In a startling development, longtime maestro of the Seattle Symphony, Gerard Schwarz, announced his retirement, which will come at the end of the 2010-11 season. Schwarz is among the longest-tenured of any major American conductor, leading the Seattle Symphony since 1985. His title after 2011 will be conductor laureate, and he will retain occasional conducting duties.
In an interview with the Seattle Post-Intelligencer, Schwarz gave these reasons for his decision: "The orchestra just finished a great season, we balanced our budget, ticket sales were the best in our history, everything is in good shape. We are as strong artistically as we have ever been. I have been here a lot of years. I love this orchestra and the city and the hall, but I thought this might be the moment to relinquish all those responsibilities of being music director. I loved being music director, but I need a little rest. I already feel the relief of those duties. That is the main impetus behind this decision." Schwarz has no immediate prospects for another conducting post, and he and his family plan to stay in Seattle, where they are deeply rooted in the community.
Recent years have not been entirely happy ones for the conductor. Many orchestra members have actively pushed for a new conductor, and bitter orchestra labor disputes alleging a harsh personal style by the maestro have made for damaging national coverage. The orchestra has regularly struggled with deficits, as have many in the country, while attendance has been strong. Two previous executive directors departed abruptly, suggesting that Schwarz was a difficult partner. There has been a four-year controversy over the firing of a concertmaster and the search for a new one. Critical comments on Schwarz-led tours of the orchestra were tepid, and Schwarz has lost conducting positions in Liverpool and New York City in recent years. The Symphony board has been split between those thinking Schwarz should stay, particularly in light of his fundraising skills, and those longing for the excitement a new conductor could bring to the players and audiences.

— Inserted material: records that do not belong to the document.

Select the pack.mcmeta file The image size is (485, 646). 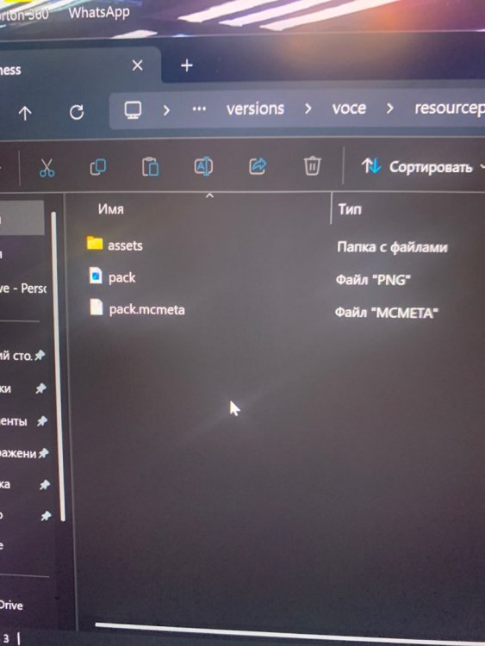point(137,308)
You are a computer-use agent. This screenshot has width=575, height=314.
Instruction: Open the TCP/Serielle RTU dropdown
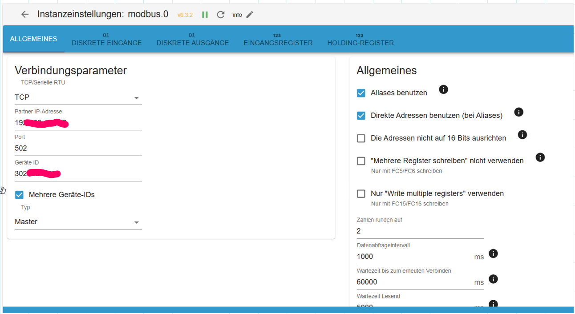[78, 97]
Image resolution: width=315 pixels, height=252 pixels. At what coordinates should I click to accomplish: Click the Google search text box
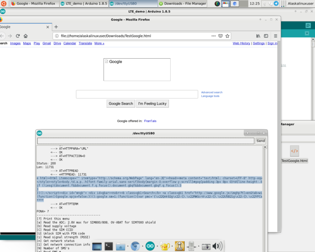137,94
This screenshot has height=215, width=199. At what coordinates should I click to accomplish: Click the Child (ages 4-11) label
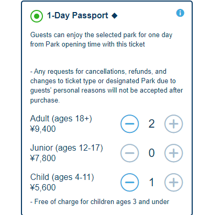click(62, 177)
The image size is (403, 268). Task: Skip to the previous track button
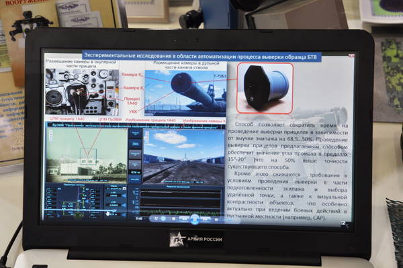coord(184,219)
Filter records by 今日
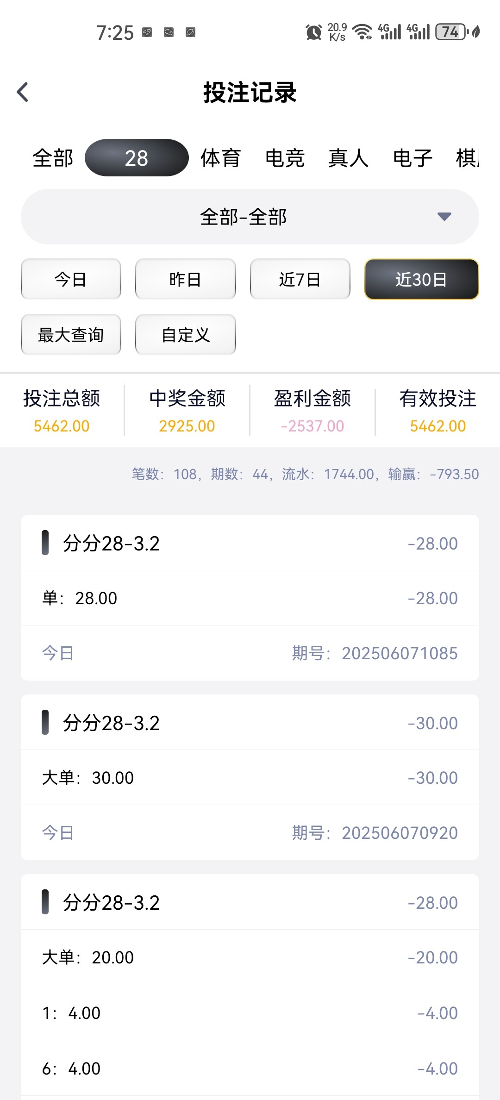The height and width of the screenshot is (1100, 500). (71, 279)
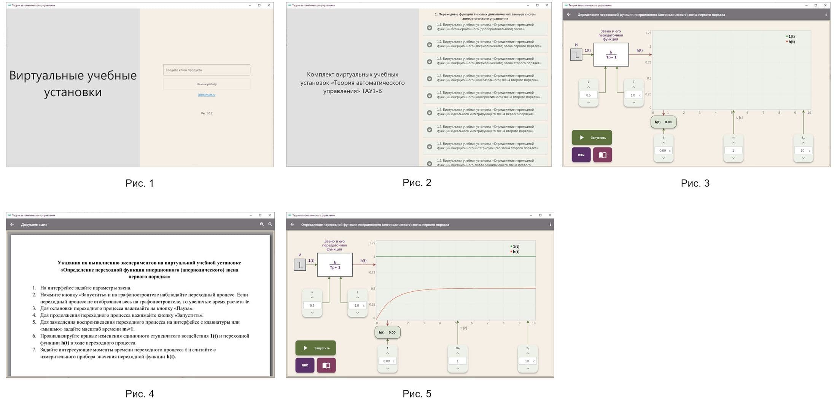The height and width of the screenshot is (402, 837).
Task: Open item 1.2 инерционного звена первого порядка
Action: tap(485, 44)
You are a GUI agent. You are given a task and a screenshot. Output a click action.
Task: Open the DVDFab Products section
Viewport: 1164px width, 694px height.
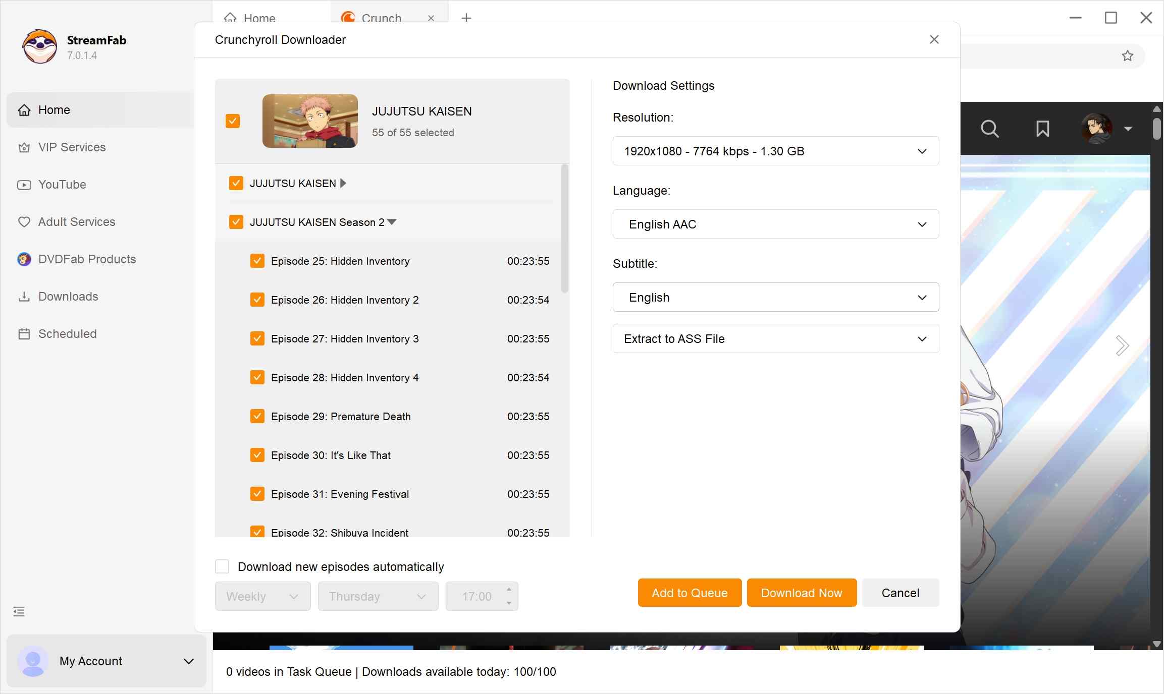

Until very recently, Schwarz, who is 61 and was paid $577,500 a year according to the 2006 tax filing, seemed determined to stay as long as he wanted. After the 2006 decision to extend his contract, word was quietly passed to advocates for a change that there was a tacit agreement that this five-year extension would be the final one. According to several board sources, Schwarz argued against making this tacit agreement public, on the grounds that it would harm his ability to raise money for the Symphony and to find a new post. Others pleaded that the board needed years to conduct a proper search for a new conductor, and needed to get started early.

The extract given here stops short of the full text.